The whole construction of the question is overly verbose. When you ask a question looking for an answer, the entire sentiment of "can you tell me" is implied. Let's remove it.
As mentioned in a comment below, this does not make the question any more/less correct. The reason we remove extraneous content is to reduce the risk of misidentifying the portion of the question that contains the error/confusion.
- why to do?
- why not to do?
There is no object in these questions, so let's add one and see what happens:
- why to do my homework?
- why not to do my homework?
There's also no subject in these questions, in which case, the implied subject is the person being asked, in other words "you". In this case, I'm going to assume that you mean for the subject to be your self, so:
- Why I to do my homework?
- Why I not to do my homework?
The question is obviously very confusing at this point. What form should the answer take? I think in this case you want reasons why it would be beneficial to do/not do whatever it is. That's what should means.

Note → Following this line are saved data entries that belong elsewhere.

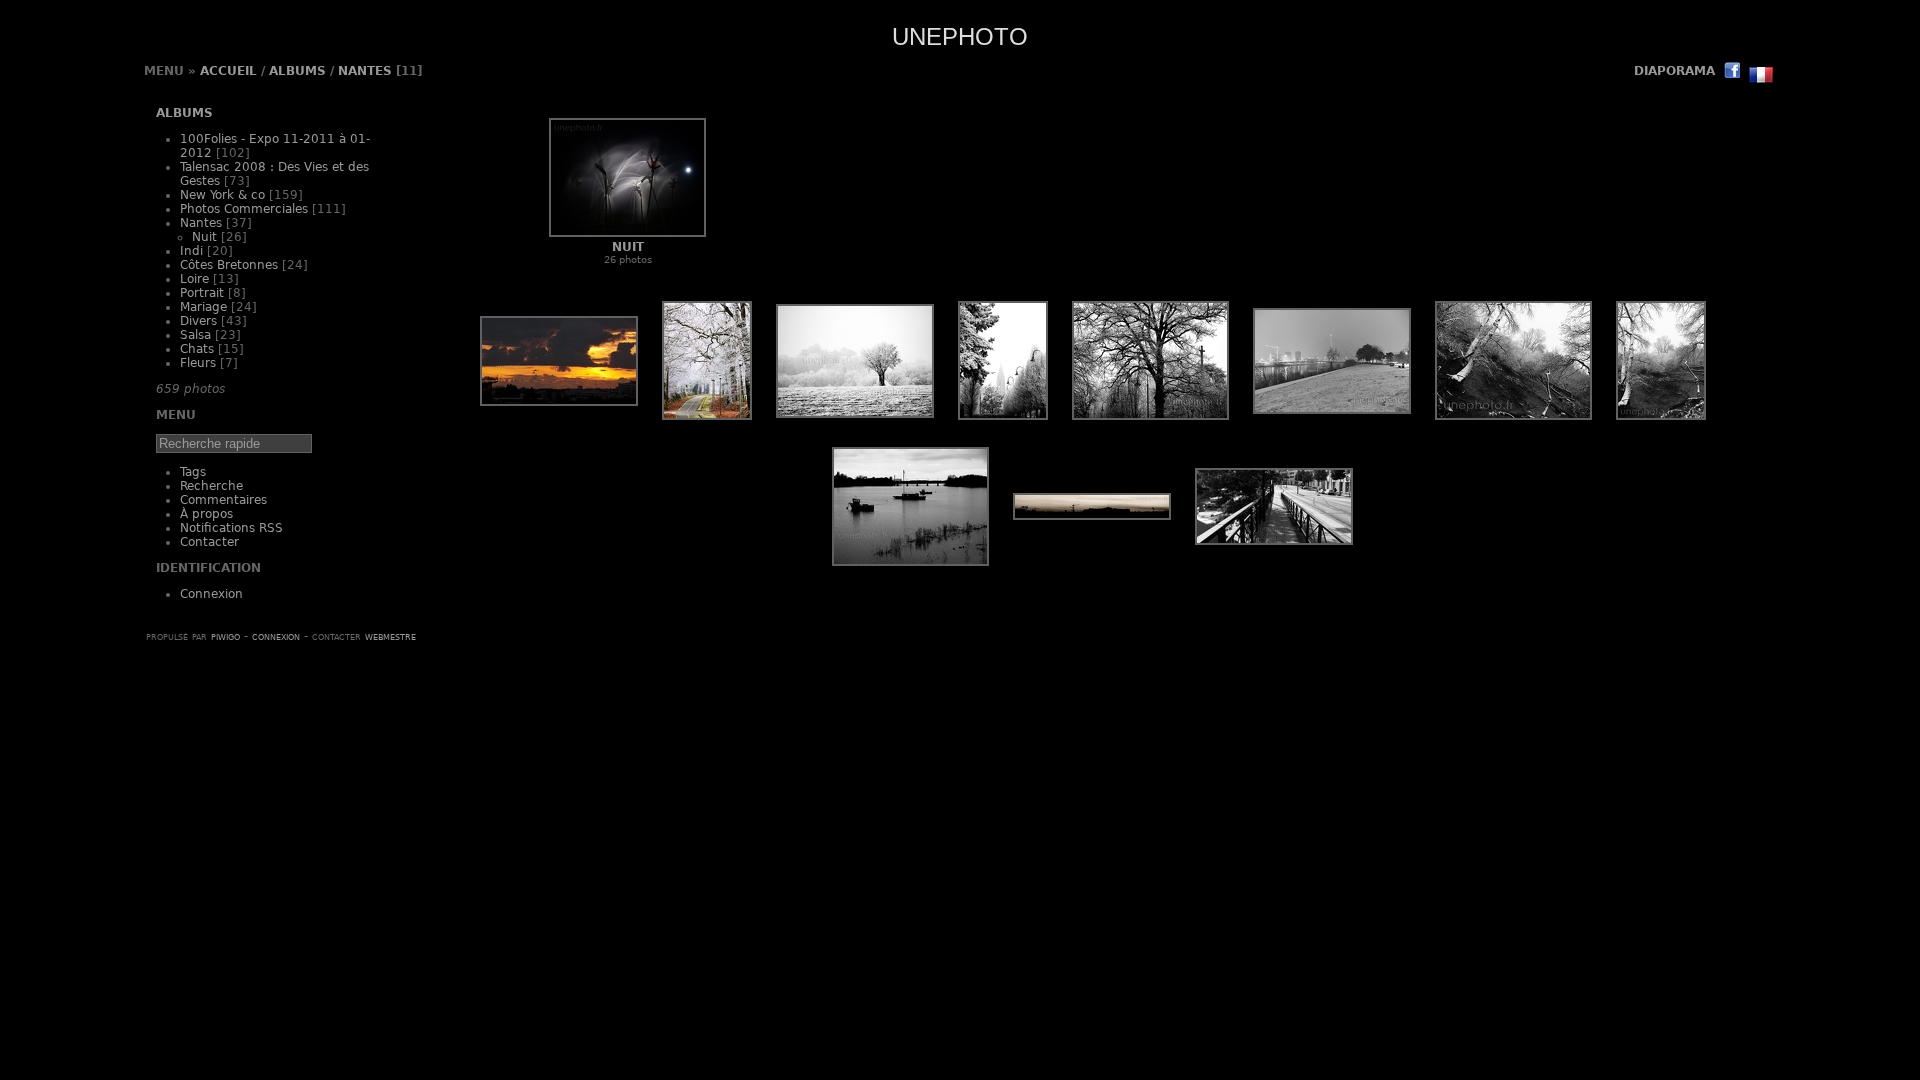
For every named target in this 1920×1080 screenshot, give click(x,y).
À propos (206, 514)
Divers (198, 321)
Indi (191, 251)
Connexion (211, 594)
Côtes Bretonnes (229, 265)
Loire (194, 279)
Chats (197, 349)
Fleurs (198, 363)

You can replace the word should with "would it be beneficial if":
- Why should I do my homework?
- Why would it be beneficial if I do my homework?
- Why should I not do my homework?
- Why would it be beneficial if I don't do my homework?
The confusion in the original case comes from lack of subject and object, but when we add those, tense becomes harder to deduce. 'To do' means future or hypothetical, so you may be asking 'why will I do my homework?' (a question only you can answer), or 'why would/should I do my homework?' (clearly hypothetical).